Ingediend | 18 april 2013 |
---|---|
Beantwoord | 1 mei 2013 (na 13 dagen) |
Indiener | Mohammed Mohandis (PvdA) |
Beantwoord door | Jet Bussemaker (minister onderwijs, cultuur en wetenschap) (PvdA) |
Onderwerpen | hoger onderwijs onderwijs en wetenschap |
Bron vraag | https://zoek.officielebekendmakingen.nl/kv-tk-2013Z07933.html |
Bron antwoord | https://zoek.officielebekendmakingen.nl/ah-tk-20122013-2101.html |
Ja. Dit hangt samen met de zogenoemde voorgestructureerde samengestelde programma’s hbo die sommige hogescholen tot ongeveer 15 jaar geleden verzorgden. Meerdere programma’s betroffen een niet-lerarenafstudeerroute binnen een lerarenopleiding die niet gericht was op het leraarschap en derhalve niet resulteerde in een onderwijsbevoegdheid. Over de positionering van deze programma’s heeft uw Kamer op 7 februari 1997 een brief ontvangen (1996–1997, 25 231, nr. 1). Deze praktijk leidde tot ongewenste effecten voor de doelmatigheid en de transparantie van het onderwijsaanbod, zoals in het Ontwerp-HOOP 1996 werd gememoreerd. Dat bezitters van een dergelijk getuigschrift nu het instellingscollegegeld moeten betalen voor een onderwijs- of zorgstudie is het gevolg van die praktijk. Betrokkenen zien zich zo geconfronteerd met de destijds intransparante handelwijze van sommige hogescholen bij de inrichting van hun onderwijsaanbod.
Ja, in 2011 is over deze situatie met DUO contact gelegd. DUO bevestigde dat betrokkenen de indicatie instellingscollegegeld krijgen, omdat zij volgens het CRIHO al een getuigschrift op het gebied van onderwijs of zorg hebben behaald. Mij is niet bekend om hoeveel afgestudeerden het gaat. Wel blijkt uit het rapport «Wissen en Witten» van de Commissie regulering voorgestructureerde samengestelde programma’s hbo van oktober 1996 dat er ten tijde van haar onderzoek ruim 5.000 studenten een dergelijk programma volgden.

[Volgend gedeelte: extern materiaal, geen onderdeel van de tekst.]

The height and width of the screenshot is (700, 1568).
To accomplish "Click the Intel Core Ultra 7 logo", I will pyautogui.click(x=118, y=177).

Nee, de situatie zie ik niet als een weeffout van bedoelde wettelijke beperkingen. De oorzaak ligt bij de handelwijze van sommige hogescholen in het verleden waardoor dit onbedoelde nadelige effect optreedt. Sinds 2011, toen zich enkele gedupeerden bij OCW meldden, is met de Hogeschool Inholland contact gezocht met als inzet het tarief van het instellingscollegegeld gelijk te stellen aan dat van het wettelijk collegegeld. De Hogeschool Inholland heeft desgevraagd ten aanzien van enkele gedupeerde afgestudeerden van de toenmalige Hogeschool Holland een welwillende opstelling gekozen. Momenteel probeert de Hogeschool Inholland binnen het verband van de Vereniging Hogescholen een stelselbrede oplossing te bereiken. Binnenkort zal duidelijk moeten worden of dit kans van slagen heeft.
Nee. Ik ben van mening dat de betrokken hogescholen verantwoordelijk zijn voor een financiële oplossing voor deze problematiek en ik heb er vertrouwen in dat zij daarin zullen slagen.